(Available data):
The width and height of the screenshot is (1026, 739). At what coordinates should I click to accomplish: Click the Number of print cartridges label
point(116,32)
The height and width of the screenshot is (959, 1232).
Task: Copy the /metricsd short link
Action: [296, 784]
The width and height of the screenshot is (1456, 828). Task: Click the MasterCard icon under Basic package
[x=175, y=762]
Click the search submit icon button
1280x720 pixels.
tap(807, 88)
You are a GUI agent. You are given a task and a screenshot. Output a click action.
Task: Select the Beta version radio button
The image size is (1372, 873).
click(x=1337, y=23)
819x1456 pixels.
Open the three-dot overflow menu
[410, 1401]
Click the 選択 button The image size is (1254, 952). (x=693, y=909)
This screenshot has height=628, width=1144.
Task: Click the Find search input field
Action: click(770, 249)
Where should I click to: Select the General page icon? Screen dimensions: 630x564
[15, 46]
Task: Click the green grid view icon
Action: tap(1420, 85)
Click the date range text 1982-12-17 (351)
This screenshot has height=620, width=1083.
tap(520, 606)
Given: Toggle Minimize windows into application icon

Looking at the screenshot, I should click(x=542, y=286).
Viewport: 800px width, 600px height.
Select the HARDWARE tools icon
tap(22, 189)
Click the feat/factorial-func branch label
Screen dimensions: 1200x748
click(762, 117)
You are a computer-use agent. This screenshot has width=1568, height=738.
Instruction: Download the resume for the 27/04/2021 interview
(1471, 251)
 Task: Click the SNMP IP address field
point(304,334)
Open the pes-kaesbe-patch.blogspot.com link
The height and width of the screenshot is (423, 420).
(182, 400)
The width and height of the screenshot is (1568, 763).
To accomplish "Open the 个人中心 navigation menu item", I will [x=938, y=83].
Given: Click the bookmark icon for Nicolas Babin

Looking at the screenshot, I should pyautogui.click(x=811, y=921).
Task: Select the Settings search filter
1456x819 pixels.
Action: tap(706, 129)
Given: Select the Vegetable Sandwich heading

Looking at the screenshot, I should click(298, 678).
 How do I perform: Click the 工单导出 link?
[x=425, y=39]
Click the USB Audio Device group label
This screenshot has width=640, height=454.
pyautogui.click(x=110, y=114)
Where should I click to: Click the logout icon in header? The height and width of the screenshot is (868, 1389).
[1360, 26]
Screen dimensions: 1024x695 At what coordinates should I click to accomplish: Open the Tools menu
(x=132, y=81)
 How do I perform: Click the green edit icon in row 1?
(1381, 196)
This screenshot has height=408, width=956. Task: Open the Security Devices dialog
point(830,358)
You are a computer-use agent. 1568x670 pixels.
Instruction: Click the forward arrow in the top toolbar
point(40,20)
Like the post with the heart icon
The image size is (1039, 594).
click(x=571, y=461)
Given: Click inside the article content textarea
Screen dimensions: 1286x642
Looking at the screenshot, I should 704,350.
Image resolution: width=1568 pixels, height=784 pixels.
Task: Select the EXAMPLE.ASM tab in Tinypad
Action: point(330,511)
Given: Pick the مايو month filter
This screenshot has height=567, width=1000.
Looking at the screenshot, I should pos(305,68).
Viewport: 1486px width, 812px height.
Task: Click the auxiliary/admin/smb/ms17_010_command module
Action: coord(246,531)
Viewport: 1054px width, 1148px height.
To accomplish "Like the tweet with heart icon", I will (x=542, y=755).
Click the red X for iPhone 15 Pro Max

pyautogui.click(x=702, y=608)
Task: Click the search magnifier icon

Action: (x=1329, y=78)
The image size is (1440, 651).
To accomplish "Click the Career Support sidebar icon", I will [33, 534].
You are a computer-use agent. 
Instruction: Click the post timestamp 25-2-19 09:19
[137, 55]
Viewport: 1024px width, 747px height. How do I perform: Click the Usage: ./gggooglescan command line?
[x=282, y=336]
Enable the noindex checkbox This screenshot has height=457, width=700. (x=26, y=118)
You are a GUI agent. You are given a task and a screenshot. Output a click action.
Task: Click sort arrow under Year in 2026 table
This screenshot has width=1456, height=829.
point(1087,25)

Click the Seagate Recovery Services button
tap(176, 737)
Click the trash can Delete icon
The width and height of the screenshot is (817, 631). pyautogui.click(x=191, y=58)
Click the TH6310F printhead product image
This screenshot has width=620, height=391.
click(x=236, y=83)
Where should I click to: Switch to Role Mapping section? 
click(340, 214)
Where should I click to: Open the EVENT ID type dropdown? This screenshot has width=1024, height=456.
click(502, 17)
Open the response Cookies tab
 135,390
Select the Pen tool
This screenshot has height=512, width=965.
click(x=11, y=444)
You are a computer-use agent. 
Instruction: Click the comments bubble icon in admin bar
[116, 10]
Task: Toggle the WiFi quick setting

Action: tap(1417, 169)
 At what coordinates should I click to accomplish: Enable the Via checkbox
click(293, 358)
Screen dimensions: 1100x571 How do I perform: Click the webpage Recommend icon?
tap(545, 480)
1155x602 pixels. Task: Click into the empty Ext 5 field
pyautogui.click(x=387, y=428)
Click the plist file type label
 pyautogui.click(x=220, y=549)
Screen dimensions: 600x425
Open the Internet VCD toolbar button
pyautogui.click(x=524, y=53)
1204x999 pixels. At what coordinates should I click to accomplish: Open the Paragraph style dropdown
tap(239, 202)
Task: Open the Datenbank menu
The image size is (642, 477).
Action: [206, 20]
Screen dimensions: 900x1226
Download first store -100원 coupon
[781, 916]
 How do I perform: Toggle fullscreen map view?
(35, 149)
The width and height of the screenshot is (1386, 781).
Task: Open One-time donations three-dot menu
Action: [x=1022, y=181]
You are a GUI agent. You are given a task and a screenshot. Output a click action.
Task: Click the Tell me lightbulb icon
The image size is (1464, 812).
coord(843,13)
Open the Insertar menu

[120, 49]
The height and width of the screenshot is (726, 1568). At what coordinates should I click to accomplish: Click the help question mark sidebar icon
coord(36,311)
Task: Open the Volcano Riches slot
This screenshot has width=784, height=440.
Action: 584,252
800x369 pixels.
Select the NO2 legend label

(Request): Pull out every line above that contains the word "label" and copy each one in full.

(Task result):
The width and height of the screenshot is (1026, 739). At what coordinates should I click to accomplish: Click the Number of print cartridges label
Click the feat/factorial-func branch label
Click the USB Audio Device group label
Click the plist file type label
Select the NO2 legend label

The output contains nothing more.